Wednesday, July 02, 2014

Vigil for Peace today in Jerusalem


This afternoon I went to a vigil organized by Rabbis for Human Rights, Tag Meir, and the New Israel Fund and held in the center of Jerusalem.  ("Tag Meir" means "Tag of Light" - the name is contrasted with "Tag Mechir" - "Price Tag" - attacks on Palestinians in the West Bank and Israel by right-wing Jewish extremists).
Following the horrific murders of Naftali Fraenkel, Gilad Shaer and Eyal Yifrah, we are witnessing acts of violence and calls for revenge.

Today, NIF joined Tag Meir in Jerusalem for a vigil calling for an end to the violence, racism, dehumanization, and bloodshed.
The photos are from the vigil. The first one, above, reads "An eye for an eye and the whole world will become blind." The second one, below, says, "There is no distinction between blood and blood," said by one of the members of the Fraenkel family after hearing that the body of a 16-year-old Palestinian man, Muhammad Hussein Abu Khdeir, was found in the Jerusalem forest in the west of the city early this morning. The Times of Israel reports:
Israeli police have become increasingly convinced that 16-year-old Jerusalem resident Mohammed Abu Khdeir was murdered Wednesday morning as revenge for the killing of three kidnapped Israeli teens, officials said Wednesday evening. 
According to the testimony of local residents, Abu Khdeir was seen being forced into a car by three Israelis in East Jerusalem late Tuesday. Police later confirmed a body was found in a forest in West Jerusalem. 
DNA tests proved the body was that of the missing teenager, his family said. 
An official familiar with the investigation told Israeli news site Walla that investigators were leaning toward revenge as the motive behind Abu Khdeir’s killing. “The assessment now is that this was nationalistically motivated,” the source said. 
Security camera footage from the scene of Abu Khdeir’s kidnapping strengthened investigators’ suspicions that Jewish extremists snatched the teen, Channel 2 reported. 
Police are still looking into the possibility of a criminal motive for the attack, or even an honor killing, but sources told Channel 10 that the family has no criminal history. The sources also said rumors claiming that Abu Khdeir was killed because he was gay, or because he’d had sexual encounters with local girls, are baseless. 
The killing set off violent riots in the East Jerusalem neighborhood of Shuafat, where protesters clashed with police and burned down a light rail stop. 

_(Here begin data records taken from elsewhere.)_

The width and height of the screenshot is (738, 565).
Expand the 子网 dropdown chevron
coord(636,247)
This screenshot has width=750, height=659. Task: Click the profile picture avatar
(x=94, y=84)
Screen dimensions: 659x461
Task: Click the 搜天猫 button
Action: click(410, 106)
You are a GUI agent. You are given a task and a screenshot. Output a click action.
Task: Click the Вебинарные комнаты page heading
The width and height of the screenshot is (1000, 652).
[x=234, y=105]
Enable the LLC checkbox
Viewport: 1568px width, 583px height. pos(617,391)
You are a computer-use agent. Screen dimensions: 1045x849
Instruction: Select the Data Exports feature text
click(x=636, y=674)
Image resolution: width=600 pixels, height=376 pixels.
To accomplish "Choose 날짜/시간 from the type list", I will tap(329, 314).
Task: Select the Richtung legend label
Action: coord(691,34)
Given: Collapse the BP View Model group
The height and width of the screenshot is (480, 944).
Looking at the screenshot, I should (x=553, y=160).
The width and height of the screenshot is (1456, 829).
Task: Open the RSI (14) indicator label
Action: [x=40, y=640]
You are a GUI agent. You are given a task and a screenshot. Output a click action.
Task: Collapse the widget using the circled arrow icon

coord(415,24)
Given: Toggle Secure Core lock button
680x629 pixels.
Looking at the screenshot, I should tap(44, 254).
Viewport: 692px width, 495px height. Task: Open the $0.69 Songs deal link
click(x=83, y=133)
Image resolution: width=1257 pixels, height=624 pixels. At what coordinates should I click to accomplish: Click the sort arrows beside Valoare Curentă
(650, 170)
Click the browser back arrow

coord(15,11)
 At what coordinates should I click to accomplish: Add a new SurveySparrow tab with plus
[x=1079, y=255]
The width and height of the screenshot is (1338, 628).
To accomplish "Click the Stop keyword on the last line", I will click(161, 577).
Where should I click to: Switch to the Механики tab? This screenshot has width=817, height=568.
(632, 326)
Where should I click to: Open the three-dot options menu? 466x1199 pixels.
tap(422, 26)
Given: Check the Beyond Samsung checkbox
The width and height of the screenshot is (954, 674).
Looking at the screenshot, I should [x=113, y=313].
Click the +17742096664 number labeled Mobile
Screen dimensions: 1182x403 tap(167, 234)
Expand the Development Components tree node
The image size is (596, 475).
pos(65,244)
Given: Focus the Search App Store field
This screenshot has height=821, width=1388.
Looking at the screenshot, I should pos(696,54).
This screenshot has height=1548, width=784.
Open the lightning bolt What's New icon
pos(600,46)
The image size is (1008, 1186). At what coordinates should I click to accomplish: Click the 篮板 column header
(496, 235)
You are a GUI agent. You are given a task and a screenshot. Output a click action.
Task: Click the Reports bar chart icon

From the New York Times article about Muhammad Abu Khdeir:
In an interview on his porch, Mr. Abu Khdeir [Muhammad's father], who owns an electrical appliance store, said he had been wakened in the early hours by local youths who came to tell him that his son had been abducted outside the neighborhood mosque, just a few yards from the house. He then called the police, who asked for the son’s cellphone number. It rang, unanswered. Hours later a body was found in a Jerusalem forest. 
Mr. Abu Khdeir, who has three sons and four daughters — Muhammad was the middle son — said he expected that the body would be returned to the family on Thursday and that an autopsy would be conducted, with a Palestinian doctor present. 
Israeli officials have denounced Muhammad’s death as a despicable act but have urged caution in rushing to judgment on who was responsible. 
Mr. Abu Khdeir showed visitors photographs, on his cellphone, that he said were from street security cameras near the mosque. One showed two young men walking on the pavement, whom he said were the kidnappers. 
“I am against kidnapping and killing,” he said. “Whether Jew or Arab, who would accept that his son or daughter would be kidnapped and killed? I call on both sides to stop the bloodshed.” 
His wife, Suha Abu Khdeir, sat separately, quiet and tearful, in the house’s upper floor, surrounded by women who had come to comfort her. 
“We don’t feel safe,” she said. “They took him in front of our home.”
More details about the kidnapping:
Relatives of the abducted youth said he had left his father’s kitchenware and appliance store around 3:30 a.m. and was sitting on a wall outside the mosque with some other teenagers waiting for the dawn prayer that starts the daily fast during the Muslim holy month of Ramadan. Mahmoud Abu Khdeir, the imam of the mosque and a cousin, said the other youths left to get food for the traditional predawn meal when a gray Hyundai pulled up at 3:45 a.m. and its occupants forced Muhammad into the car. 
“He was kidnapped and killed by the settlers, and the police know that very well,” the imam said. The police said they were reviewing footage from security cameras along the street; the imam said they have been used in the past to identify and arrest Palestinian stone-throwers. “They are trying to say that it is an honor killing, and this is categorically not true,” he said.